▶ [Problem to solve] Edit the records from their start through the line that contains "Action: 951,7", replacing "Switch to" with "Go to" and leaving everything else unchanged. Give only those lines.

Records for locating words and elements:
────

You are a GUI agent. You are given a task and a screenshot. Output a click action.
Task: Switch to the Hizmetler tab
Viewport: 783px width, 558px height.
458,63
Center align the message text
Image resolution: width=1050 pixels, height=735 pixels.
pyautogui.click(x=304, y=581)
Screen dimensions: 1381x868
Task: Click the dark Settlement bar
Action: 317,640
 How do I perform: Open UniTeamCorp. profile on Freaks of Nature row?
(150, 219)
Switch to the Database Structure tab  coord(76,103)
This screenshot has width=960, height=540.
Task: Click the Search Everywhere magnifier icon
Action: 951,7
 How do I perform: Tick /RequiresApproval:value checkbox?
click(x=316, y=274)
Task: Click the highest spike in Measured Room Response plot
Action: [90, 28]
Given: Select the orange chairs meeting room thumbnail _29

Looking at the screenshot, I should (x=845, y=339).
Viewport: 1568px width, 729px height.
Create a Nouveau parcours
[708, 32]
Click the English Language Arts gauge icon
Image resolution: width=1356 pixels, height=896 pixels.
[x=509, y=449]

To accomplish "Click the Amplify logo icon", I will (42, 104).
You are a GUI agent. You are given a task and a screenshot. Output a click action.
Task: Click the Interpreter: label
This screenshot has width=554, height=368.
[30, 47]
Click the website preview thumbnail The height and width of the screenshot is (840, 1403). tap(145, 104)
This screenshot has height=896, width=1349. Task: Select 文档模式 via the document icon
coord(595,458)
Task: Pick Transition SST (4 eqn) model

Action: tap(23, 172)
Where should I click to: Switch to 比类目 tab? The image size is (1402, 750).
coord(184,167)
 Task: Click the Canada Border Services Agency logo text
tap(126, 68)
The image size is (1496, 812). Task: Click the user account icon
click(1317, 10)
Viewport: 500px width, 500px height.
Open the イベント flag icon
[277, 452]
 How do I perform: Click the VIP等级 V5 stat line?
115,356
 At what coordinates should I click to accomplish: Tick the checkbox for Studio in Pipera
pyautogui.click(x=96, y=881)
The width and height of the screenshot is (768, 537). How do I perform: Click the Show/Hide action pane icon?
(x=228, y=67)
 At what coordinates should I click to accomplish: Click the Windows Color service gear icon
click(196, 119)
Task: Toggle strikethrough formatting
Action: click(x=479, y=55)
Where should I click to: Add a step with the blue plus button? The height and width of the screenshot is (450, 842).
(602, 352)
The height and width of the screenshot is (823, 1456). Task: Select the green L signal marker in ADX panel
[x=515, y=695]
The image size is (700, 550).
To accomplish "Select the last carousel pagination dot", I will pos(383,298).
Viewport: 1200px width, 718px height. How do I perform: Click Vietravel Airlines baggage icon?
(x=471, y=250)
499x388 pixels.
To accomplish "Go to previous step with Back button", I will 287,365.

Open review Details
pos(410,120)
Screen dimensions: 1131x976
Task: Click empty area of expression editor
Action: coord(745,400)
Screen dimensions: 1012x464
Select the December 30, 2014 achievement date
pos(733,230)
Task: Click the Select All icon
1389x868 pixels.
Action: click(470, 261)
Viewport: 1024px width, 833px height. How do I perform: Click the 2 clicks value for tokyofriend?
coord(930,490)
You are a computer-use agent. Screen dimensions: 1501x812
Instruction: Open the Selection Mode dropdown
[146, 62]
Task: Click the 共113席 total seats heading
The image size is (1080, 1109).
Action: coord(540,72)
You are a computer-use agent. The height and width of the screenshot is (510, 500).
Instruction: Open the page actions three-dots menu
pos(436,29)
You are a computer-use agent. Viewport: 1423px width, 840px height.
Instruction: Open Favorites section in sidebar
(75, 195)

────

▶ [Exercise response]
You are a GUI agent. You are given a task and a screenshot. Output a click action.
Task: Go to the Hizmetler tab
Viewport: 783px width, 558px height.
458,63
Center align the message text
Image resolution: width=1050 pixels, height=735 pixels.
pyautogui.click(x=304, y=581)
Screen dimensions: 1381x868
Task: Click the dark Settlement bar
Action: 317,640
 How do I perform: Open UniTeamCorp. profile on Freaks of Nature row?
(150, 219)
Go to the Database Structure tab  coord(76,103)
This screenshot has width=960, height=540.
Task: Click the Search Everywhere magnifier icon
Action: 951,7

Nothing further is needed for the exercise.